>> Start

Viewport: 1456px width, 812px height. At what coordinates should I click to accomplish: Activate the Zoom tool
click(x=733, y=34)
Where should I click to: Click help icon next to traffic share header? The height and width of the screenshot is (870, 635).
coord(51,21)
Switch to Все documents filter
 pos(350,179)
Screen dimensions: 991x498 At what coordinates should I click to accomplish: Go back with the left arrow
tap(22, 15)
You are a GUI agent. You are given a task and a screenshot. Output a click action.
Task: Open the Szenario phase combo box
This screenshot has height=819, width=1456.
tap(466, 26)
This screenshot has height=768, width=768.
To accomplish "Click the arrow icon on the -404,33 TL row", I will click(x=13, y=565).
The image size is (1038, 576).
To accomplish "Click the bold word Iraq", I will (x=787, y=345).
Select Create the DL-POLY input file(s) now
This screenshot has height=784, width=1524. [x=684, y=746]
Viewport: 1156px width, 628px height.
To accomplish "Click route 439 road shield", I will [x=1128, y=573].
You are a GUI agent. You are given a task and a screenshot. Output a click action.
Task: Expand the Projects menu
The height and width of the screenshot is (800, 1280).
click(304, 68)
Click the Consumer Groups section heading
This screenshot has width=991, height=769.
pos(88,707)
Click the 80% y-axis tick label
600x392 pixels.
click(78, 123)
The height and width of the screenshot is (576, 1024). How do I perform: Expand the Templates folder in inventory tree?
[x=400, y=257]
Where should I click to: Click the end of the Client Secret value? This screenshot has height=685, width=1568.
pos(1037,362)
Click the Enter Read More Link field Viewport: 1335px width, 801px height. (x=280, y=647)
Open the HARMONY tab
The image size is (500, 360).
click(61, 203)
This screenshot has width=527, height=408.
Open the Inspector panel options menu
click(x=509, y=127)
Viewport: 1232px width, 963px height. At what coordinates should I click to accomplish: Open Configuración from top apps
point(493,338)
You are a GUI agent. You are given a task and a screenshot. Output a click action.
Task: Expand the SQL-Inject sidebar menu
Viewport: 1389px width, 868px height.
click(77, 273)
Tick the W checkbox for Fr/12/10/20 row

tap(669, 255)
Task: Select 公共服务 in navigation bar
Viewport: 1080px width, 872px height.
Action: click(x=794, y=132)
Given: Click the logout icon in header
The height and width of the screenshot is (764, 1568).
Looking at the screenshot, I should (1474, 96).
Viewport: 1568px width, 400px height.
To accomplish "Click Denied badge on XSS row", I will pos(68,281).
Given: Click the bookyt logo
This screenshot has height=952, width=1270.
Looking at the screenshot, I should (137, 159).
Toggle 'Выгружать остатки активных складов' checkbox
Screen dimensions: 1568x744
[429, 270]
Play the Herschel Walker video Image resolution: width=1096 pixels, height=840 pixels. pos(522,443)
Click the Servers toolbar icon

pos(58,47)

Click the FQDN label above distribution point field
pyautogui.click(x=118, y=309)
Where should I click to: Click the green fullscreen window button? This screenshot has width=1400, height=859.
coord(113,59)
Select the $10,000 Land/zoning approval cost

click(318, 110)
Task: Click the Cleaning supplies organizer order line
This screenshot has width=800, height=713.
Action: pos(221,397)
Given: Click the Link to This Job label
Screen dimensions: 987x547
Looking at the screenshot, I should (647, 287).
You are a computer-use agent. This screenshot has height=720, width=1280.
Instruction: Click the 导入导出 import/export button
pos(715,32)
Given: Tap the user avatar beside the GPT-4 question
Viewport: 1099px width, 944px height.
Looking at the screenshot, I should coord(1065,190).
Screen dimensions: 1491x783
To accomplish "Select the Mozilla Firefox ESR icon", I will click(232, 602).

>> End

:: Exercise instructions ::
Return every line of the records above, word for word and unchanged.

:: Result of the task ::
Viewport: 1456px width, 812px height. At what coordinates should I click to accomplish: Activate the Zoom tool
click(x=733, y=34)
Where should I click to: Click help icon next to traffic share header? The height and width of the screenshot is (870, 635).
coord(51,21)
Switch to Все documents filter
 pos(350,179)
Screen dimensions: 991x498 At what coordinates should I click to accomplish: Go back with the left arrow
tap(22, 15)
You are a GUI agent. You are given a task and a screenshot. Output a click action.
Task: Open the Szenario phase combo box
This screenshot has height=819, width=1456.
tap(466, 26)
This screenshot has height=768, width=768.
To accomplish "Click the arrow icon on the -404,33 TL row", I will click(x=13, y=565).
The image size is (1038, 576).
To accomplish "Click the bold word Iraq", I will (x=787, y=345).
Select Create the DL-POLY input file(s) now
This screenshot has height=784, width=1524. [x=684, y=746]
Viewport: 1156px width, 628px height.
To accomplish "Click route 439 road shield", I will [x=1128, y=573].
You are a GUI agent. You are given a task and a screenshot. Output a click action.
Task: Expand the Projects menu
The height and width of the screenshot is (800, 1280).
click(304, 68)
Click the Consumer Groups section heading
This screenshot has width=991, height=769.
pos(88,707)
Click the 80% y-axis tick label
600x392 pixels.
click(78, 123)
The height and width of the screenshot is (576, 1024). How do I perform: Expand the Templates folder in inventory tree?
[x=400, y=257]
Where should I click to: Click the end of the Client Secret value? This screenshot has height=685, width=1568.
pos(1037,362)
Click the Enter Read More Link field Viewport: 1335px width, 801px height. (x=280, y=647)
Open the HARMONY tab
The image size is (500, 360).
click(61, 203)
This screenshot has width=527, height=408.
Open the Inspector panel options menu
click(x=509, y=127)
Viewport: 1232px width, 963px height. At what coordinates should I click to accomplish: Open Configuración from top apps
point(493,338)
You are a GUI agent. You are given a task and a screenshot. Output a click action.
Task: Expand the SQL-Inject sidebar menu
Viewport: 1389px width, 868px height.
click(77, 273)
Tick the W checkbox for Fr/12/10/20 row

tap(669, 255)
Task: Select 公共服务 in navigation bar
Viewport: 1080px width, 872px height.
Action: click(x=794, y=132)
Given: Click the logout icon in header
The height and width of the screenshot is (764, 1568).
Looking at the screenshot, I should (1474, 96).
Viewport: 1568px width, 400px height.
To accomplish "Click Denied badge on XSS row", I will pos(68,281).
Given: Click the bookyt logo
This screenshot has height=952, width=1270.
Looking at the screenshot, I should (137, 159).
Toggle 'Выгружать остатки активных складов' checkbox
Screen dimensions: 1568x744
[429, 270]
Play the Herschel Walker video Image resolution: width=1096 pixels, height=840 pixels. pos(522,443)
Click the Servers toolbar icon

pos(58,47)

Click the FQDN label above distribution point field
pyautogui.click(x=118, y=309)
Where should I click to: Click the green fullscreen window button? This screenshot has width=1400, height=859.
coord(113,59)
Select the $10,000 Land/zoning approval cost

click(318, 110)
Task: Click the Cleaning supplies organizer order line
This screenshot has width=800, height=713.
Action: pos(221,397)
Given: Click the Link to This Job label
Screen dimensions: 987x547
Looking at the screenshot, I should (647, 287).
You are a computer-use agent. This screenshot has height=720, width=1280.
Instruction: Click the 导入导出 import/export button
pos(715,32)
Given: Tap the user avatar beside the GPT-4 question
Viewport: 1099px width, 944px height.
Looking at the screenshot, I should coord(1065,190).
Screen dimensions: 1491x783
To accomplish "Select the Mozilla Firefox ESR icon", I will click(232, 602).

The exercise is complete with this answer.